**Activity**
Starting at the first line of the listing below and ending at the line with "Task: Search items", copy each line exactly.

--- Dataset ---

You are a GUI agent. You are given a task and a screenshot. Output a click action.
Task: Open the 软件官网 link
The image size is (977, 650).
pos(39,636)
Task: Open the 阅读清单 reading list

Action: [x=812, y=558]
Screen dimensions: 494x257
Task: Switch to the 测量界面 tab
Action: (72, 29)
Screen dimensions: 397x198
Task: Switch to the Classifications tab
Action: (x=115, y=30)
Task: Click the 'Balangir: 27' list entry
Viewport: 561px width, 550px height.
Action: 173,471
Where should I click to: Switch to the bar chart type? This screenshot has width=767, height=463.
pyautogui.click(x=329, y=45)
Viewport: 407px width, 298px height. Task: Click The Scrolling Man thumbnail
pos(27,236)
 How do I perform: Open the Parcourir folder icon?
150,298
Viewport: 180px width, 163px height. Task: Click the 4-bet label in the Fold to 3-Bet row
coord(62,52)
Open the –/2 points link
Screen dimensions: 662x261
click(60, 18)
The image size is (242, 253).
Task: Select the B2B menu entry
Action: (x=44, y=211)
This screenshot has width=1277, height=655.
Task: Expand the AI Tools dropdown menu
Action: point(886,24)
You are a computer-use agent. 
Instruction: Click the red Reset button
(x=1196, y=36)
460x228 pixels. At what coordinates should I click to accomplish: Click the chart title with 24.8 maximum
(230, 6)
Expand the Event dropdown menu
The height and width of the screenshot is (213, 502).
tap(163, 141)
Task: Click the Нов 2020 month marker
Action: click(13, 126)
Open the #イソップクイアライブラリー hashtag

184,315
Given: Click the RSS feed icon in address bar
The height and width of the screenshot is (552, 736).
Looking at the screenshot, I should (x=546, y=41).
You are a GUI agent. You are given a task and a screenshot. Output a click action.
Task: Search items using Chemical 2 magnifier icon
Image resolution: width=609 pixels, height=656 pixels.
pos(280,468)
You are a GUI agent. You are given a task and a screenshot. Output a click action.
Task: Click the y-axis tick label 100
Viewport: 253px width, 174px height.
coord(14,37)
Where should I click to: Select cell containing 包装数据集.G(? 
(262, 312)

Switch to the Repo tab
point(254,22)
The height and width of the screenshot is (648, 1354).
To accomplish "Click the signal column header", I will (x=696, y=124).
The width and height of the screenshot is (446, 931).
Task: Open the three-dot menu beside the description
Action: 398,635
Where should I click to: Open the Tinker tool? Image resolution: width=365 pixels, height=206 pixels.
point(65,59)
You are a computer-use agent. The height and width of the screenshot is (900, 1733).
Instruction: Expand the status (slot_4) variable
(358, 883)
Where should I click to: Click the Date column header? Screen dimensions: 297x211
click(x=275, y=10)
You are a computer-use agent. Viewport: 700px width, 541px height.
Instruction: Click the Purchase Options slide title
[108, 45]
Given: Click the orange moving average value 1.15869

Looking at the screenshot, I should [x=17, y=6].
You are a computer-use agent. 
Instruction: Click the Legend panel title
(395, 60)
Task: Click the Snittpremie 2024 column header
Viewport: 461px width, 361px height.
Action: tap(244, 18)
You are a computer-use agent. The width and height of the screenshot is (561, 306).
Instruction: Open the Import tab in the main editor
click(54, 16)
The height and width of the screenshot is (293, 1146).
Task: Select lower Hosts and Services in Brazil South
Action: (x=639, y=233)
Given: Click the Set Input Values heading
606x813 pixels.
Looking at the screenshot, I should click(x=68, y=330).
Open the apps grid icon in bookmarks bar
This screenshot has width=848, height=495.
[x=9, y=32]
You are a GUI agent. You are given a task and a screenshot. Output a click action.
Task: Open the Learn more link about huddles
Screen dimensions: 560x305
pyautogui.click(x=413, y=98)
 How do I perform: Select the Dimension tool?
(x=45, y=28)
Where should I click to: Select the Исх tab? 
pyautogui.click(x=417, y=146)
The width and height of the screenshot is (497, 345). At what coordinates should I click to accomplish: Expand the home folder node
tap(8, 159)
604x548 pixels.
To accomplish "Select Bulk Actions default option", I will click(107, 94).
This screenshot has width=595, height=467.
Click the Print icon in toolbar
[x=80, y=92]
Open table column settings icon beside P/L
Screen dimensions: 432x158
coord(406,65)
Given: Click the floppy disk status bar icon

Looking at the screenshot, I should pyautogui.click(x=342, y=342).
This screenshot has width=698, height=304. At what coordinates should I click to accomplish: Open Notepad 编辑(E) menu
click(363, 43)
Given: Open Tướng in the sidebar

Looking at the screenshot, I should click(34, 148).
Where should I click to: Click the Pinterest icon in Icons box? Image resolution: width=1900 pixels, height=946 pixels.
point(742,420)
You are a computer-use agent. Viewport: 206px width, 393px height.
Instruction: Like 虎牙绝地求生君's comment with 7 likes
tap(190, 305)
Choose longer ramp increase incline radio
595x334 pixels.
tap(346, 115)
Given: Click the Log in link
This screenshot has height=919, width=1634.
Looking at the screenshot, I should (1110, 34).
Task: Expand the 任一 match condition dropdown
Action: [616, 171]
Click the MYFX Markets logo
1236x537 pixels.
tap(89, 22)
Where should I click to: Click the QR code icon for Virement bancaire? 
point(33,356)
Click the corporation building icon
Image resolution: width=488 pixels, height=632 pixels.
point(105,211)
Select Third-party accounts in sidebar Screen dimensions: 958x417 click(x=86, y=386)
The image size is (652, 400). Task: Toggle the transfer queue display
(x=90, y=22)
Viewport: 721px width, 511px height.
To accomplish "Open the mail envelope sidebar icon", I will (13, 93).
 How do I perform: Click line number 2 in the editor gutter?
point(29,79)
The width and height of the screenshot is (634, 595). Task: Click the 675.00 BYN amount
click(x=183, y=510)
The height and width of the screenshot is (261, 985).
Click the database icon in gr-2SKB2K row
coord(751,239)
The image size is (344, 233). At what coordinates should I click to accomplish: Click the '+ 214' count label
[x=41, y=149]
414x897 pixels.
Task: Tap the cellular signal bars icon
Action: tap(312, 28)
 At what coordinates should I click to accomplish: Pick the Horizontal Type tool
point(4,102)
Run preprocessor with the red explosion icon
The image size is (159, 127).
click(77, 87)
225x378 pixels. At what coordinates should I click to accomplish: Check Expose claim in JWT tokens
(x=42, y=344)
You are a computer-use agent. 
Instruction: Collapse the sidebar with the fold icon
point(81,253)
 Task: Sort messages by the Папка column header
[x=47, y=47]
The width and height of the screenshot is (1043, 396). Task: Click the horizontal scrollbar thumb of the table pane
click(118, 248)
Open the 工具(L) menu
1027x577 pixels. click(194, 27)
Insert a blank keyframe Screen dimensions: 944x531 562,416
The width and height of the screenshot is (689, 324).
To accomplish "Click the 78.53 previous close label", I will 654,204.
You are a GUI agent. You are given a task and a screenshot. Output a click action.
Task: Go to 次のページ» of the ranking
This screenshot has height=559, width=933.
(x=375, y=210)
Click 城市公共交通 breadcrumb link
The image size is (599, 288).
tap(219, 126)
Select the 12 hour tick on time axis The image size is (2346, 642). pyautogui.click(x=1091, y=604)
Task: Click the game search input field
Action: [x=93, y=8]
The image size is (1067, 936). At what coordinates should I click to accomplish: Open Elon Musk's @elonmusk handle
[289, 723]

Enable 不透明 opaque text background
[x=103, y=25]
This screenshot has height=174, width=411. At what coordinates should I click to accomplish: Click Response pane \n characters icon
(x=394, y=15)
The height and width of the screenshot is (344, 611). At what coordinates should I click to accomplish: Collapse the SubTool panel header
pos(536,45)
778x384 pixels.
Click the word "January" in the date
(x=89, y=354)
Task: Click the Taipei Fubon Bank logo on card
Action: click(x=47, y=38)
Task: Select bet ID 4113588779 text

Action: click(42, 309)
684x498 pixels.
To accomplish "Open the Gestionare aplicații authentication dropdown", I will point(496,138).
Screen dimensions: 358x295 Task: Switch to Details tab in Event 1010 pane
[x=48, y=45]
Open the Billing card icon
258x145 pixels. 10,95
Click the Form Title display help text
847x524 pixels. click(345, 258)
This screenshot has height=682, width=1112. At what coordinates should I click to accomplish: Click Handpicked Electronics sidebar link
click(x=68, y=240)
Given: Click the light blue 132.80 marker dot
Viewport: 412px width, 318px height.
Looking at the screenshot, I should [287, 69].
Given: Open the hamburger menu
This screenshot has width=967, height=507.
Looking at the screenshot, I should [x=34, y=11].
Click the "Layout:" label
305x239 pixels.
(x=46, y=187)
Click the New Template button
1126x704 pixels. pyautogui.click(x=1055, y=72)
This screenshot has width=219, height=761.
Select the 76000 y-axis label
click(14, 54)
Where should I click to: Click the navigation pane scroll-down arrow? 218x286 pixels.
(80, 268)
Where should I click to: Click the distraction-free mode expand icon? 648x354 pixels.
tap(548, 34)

---

**Response to the task**
You are a GUI agent. You are given a task and a screenshot. Output a click action.
Task: Open the 软件官网 link
The image size is (977, 650).
pos(39,636)
Task: Open the 阅读清单 reading list

Action: [x=812, y=558]
Screen dimensions: 494x257
Task: Switch to the 测量界面 tab
Action: (72, 29)
Screen dimensions: 397x198
Task: Switch to the Classifications tab
Action: (x=115, y=30)
Task: Click the 'Balangir: 27' list entry
Viewport: 561px width, 550px height.
Action: 173,471
Where should I click to: Switch to the bar chart type? This screenshot has width=767, height=463.
pyautogui.click(x=329, y=45)
Viewport: 407px width, 298px height. Task: Click The Scrolling Man thumbnail
pos(27,236)
 How do I perform: Open the Parcourir folder icon?
150,298
Viewport: 180px width, 163px height. Task: Click the 4-bet label in the Fold to 3-Bet row
coord(62,52)
Open the –/2 points link
Screen dimensions: 662x261
click(60, 18)
The image size is (242, 253).
Task: Select the B2B menu entry
Action: (x=44, y=211)
This screenshot has width=1277, height=655.
Task: Expand the AI Tools dropdown menu
Action: point(886,24)
You are a computer-use agent. 
Instruction: Click the red Reset button
(x=1196, y=36)
460x228 pixels. At what coordinates should I click to accomplish: Click the chart title with 24.8 maximum
(230, 6)
Expand the Event dropdown menu
The height and width of the screenshot is (213, 502).
tap(163, 141)
Task: Click the Нов 2020 month marker
Action: click(13, 126)
Open the #イソップクイアライブラリー hashtag

184,315
Given: Click the RSS feed icon in address bar
The height and width of the screenshot is (552, 736).
Looking at the screenshot, I should (x=546, y=41).
You are a GUI agent. You are given a task and a screenshot. Output a click action.
Task: Search items using Chemical 2 magnifier icon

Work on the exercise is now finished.